[[ DATA PROVIDED open ]]
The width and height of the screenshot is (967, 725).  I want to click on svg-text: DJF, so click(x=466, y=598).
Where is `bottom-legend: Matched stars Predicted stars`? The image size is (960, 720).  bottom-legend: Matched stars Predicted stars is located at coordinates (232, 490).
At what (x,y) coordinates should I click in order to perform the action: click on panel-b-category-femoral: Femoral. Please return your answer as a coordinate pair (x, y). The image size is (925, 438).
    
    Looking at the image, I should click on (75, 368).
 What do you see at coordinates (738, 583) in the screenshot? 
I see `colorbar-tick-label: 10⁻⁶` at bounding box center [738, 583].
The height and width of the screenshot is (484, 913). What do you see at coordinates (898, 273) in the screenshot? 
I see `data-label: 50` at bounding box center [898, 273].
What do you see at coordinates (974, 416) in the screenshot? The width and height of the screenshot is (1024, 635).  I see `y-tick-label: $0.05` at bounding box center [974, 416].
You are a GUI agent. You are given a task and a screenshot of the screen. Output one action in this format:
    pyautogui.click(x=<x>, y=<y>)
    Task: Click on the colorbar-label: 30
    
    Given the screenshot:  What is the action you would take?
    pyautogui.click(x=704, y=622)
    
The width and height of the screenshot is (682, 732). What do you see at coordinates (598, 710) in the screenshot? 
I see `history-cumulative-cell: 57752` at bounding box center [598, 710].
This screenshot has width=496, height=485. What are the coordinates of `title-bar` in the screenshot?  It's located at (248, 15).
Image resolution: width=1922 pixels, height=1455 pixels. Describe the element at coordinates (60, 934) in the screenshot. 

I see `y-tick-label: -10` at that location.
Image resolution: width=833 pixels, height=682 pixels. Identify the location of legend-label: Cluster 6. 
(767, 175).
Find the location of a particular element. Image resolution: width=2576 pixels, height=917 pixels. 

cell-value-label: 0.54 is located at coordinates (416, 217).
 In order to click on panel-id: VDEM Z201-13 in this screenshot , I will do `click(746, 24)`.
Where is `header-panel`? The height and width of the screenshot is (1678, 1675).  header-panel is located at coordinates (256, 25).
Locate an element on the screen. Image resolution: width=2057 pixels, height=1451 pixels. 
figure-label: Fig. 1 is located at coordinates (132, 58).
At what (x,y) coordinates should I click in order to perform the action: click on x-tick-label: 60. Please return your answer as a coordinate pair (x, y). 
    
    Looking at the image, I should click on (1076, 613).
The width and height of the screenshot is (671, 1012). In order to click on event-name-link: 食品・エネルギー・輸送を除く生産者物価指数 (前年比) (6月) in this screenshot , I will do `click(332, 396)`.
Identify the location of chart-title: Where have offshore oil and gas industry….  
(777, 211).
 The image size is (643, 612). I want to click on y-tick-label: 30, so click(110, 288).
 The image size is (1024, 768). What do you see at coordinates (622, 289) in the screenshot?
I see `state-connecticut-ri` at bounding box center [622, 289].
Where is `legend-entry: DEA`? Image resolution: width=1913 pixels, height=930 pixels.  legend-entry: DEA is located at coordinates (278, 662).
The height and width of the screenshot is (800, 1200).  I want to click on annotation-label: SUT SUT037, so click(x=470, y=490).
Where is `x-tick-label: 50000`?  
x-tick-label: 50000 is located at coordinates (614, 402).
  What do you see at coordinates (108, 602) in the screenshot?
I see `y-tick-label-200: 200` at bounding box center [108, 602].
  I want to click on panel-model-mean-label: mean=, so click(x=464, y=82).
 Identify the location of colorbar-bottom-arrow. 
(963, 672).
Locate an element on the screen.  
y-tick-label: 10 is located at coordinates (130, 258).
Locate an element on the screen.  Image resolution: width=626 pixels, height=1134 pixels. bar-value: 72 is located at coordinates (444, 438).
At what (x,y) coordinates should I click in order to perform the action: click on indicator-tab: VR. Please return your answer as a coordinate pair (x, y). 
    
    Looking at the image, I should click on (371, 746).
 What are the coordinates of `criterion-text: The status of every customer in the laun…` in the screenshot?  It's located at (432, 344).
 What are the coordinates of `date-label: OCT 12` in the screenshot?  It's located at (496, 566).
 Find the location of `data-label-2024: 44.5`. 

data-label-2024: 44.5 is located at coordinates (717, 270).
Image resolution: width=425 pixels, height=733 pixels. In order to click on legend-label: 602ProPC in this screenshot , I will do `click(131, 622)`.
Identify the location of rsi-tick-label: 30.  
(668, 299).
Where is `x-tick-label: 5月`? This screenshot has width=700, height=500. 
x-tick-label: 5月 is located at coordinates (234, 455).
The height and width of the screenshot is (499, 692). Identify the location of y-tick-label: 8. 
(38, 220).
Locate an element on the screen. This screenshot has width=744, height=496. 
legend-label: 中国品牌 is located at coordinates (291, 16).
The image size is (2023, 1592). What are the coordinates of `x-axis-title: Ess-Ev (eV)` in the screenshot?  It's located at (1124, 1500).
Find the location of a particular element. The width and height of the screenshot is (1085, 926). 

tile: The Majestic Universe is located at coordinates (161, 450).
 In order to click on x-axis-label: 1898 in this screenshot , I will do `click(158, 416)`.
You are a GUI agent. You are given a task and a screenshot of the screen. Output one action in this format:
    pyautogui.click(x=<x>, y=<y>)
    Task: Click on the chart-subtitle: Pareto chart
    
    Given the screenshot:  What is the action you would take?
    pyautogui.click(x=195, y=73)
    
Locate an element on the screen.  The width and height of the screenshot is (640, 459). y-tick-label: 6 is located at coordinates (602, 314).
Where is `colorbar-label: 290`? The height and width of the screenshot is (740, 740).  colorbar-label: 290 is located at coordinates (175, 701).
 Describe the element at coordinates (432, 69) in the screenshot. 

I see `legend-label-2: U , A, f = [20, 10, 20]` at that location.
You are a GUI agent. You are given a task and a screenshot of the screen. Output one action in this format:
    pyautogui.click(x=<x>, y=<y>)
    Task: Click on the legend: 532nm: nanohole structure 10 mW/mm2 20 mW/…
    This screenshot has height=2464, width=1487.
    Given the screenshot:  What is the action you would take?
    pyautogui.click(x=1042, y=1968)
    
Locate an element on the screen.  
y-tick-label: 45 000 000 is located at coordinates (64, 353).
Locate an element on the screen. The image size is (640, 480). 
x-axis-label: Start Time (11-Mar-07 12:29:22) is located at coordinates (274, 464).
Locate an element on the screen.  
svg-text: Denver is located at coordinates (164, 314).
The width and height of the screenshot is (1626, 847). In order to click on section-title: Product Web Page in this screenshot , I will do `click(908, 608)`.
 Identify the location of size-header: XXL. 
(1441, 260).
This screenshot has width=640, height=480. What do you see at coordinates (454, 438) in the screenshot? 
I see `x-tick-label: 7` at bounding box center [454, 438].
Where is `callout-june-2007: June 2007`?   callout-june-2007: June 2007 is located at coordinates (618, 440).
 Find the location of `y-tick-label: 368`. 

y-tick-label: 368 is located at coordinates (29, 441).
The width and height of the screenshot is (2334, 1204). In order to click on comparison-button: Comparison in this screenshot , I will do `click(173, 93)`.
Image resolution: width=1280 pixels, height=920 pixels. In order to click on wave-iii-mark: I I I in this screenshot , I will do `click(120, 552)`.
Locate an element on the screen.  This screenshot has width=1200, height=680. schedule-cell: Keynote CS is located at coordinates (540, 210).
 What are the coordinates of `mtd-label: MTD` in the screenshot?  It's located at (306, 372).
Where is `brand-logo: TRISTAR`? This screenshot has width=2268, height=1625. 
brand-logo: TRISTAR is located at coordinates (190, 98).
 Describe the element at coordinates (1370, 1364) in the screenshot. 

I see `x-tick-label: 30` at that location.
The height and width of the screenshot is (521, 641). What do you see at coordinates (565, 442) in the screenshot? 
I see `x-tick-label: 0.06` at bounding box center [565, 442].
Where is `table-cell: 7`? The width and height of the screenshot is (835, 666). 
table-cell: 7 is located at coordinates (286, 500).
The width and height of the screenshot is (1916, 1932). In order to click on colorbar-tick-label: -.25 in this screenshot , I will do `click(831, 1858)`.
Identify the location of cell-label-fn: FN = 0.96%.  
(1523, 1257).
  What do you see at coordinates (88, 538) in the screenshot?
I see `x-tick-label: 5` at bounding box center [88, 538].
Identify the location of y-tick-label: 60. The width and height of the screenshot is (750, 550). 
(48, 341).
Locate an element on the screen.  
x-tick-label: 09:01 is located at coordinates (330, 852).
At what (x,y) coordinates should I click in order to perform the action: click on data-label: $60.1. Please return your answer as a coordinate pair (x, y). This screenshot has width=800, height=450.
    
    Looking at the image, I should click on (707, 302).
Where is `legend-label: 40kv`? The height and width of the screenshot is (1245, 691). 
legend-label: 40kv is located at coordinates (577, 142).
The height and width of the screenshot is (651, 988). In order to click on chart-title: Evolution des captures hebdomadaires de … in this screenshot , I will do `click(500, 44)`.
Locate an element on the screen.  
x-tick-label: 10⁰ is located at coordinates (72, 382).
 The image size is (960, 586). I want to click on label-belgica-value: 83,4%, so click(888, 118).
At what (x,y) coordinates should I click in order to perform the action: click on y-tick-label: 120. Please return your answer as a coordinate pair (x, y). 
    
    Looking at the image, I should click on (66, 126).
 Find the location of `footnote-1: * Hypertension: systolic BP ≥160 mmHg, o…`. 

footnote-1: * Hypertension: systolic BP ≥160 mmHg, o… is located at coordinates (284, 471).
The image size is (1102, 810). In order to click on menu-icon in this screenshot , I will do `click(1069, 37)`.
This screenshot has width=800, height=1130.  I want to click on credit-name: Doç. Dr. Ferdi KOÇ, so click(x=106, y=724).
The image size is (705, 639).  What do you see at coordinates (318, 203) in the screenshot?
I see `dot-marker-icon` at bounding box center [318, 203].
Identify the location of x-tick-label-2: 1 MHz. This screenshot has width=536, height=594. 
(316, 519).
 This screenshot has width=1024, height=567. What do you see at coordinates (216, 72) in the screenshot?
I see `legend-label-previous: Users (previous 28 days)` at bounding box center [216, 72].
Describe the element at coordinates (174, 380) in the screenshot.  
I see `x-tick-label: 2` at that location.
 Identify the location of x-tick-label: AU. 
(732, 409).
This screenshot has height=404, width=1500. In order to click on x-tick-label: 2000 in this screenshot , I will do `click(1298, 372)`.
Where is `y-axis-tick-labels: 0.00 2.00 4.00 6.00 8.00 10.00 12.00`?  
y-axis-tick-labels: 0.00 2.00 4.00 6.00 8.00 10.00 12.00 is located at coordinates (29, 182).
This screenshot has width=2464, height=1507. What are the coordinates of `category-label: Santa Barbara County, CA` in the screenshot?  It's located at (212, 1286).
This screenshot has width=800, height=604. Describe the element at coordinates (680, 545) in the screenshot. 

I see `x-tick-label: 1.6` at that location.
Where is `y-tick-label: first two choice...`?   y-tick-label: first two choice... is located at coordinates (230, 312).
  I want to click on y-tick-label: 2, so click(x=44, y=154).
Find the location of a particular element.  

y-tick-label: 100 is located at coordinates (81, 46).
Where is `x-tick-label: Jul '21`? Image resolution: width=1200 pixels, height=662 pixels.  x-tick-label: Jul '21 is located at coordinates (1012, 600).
[[ DATA PROVIDED closed ]]
## EXERCISE
Rewrite the stretch from the line containing "I want to click on y-tick-label: 2, so" through the end of the records, replacing "particular element" with "specific element" and leaving everything else unchanged.

## ANSWER TO THE PROBLEM
  I want to click on y-tick-label: 2, so click(x=44, y=154).
Find the location of a specific element.  

y-tick-label: 100 is located at coordinates (81, 46).
Where is `x-tick-label: Jul '21`? Image resolution: width=1200 pixels, height=662 pixels.  x-tick-label: Jul '21 is located at coordinates (1012, 600).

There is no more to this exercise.